- [DOCUMENTO]
-------

Jacinto Cormier
Nació en Orleáns (Francia) el 8 de diciembre de 1832. Las primeras lecciones de fe las adquirió de sus padres en el seno de una familia profundamente cristiana, especialmente de su madre de quién recibió la primera impresión de virtud y de piedad que no se borró nunca de su vida. Se educó con los Hermanos de las Escuelas Cristianas, ellos descubrieron sus excepcionales cualidades artísticas, especialmente para la música y el canto.
El día en que descubrió que deseaba ser sacerdote pidió a sus padres entrar en el Seminario Menor de Orléans. Al concluir sus estudios secundarios fue aceptado en el Seminario Mayor dirigido por los Padres de San Sulpicio. Terminada la teología fue ordenado sacerdote el 17 de mayo de 1856. El seguimiento de Jesucristo bajo el estilo de vida dominicano y proyecto de Santo Domingo de Guzmán sedujo a este joven sacerdote francés para que pidiera su ingreso en la comunidad dominicana. A los pocos días el joven sacerdote se despidió de los suyos y se dirigió al noviciado dominicano de Flavigny. Tomó el hábito de Santo Domingo y desde entonces su nombre sería Jacinto María.

-------

- [DATOS PROPORCIONADOS]
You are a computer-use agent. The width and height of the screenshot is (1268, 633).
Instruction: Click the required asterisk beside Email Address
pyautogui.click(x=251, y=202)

-------

Extrae completo el documento sobre Jacinto Cormier, sin cambiar ni una palabra.

- [RESPUESTA AL EJERCICIO]
Jacinto Cormier
Nació en Orleáns (Francia) el 8 de diciembre de 1832. Las primeras lecciones de fe las adquirió de sus padres en el seno de una familia profundamente cristiana, especialmente de su madre de quién recibió la primera impresión de virtud y de piedad que no se borró nunca de su vida. Se educó con los Hermanos de las Escuelas Cristianas, ellos descubrieron sus excepcionales cualidades artísticas, especialmente para la música y el canto.
El día en que descubrió que deseaba ser sacerdote pidió a sus padres entrar en el Seminario Menor de Orléans. Al concluir sus estudios secundarios fue aceptado en el Seminario Mayor dirigido por los Padres de San Sulpicio. Terminada la teología fue ordenado sacerdote el 17 de mayo de 1856. El seguimiento de Jesucristo bajo el estilo de vida dominicano y proyecto de Santo Domingo de Guzmán sedujo a este joven sacerdote francés para que pidiera su ingreso en la comunidad dominicana. A los pocos días el joven sacerdote se despidió de los suyos y se dirigió al noviciado dominicano de Flavigny. Tomó el hábito de Santo Domingo y desde entonces su nombre sería Jacinto María.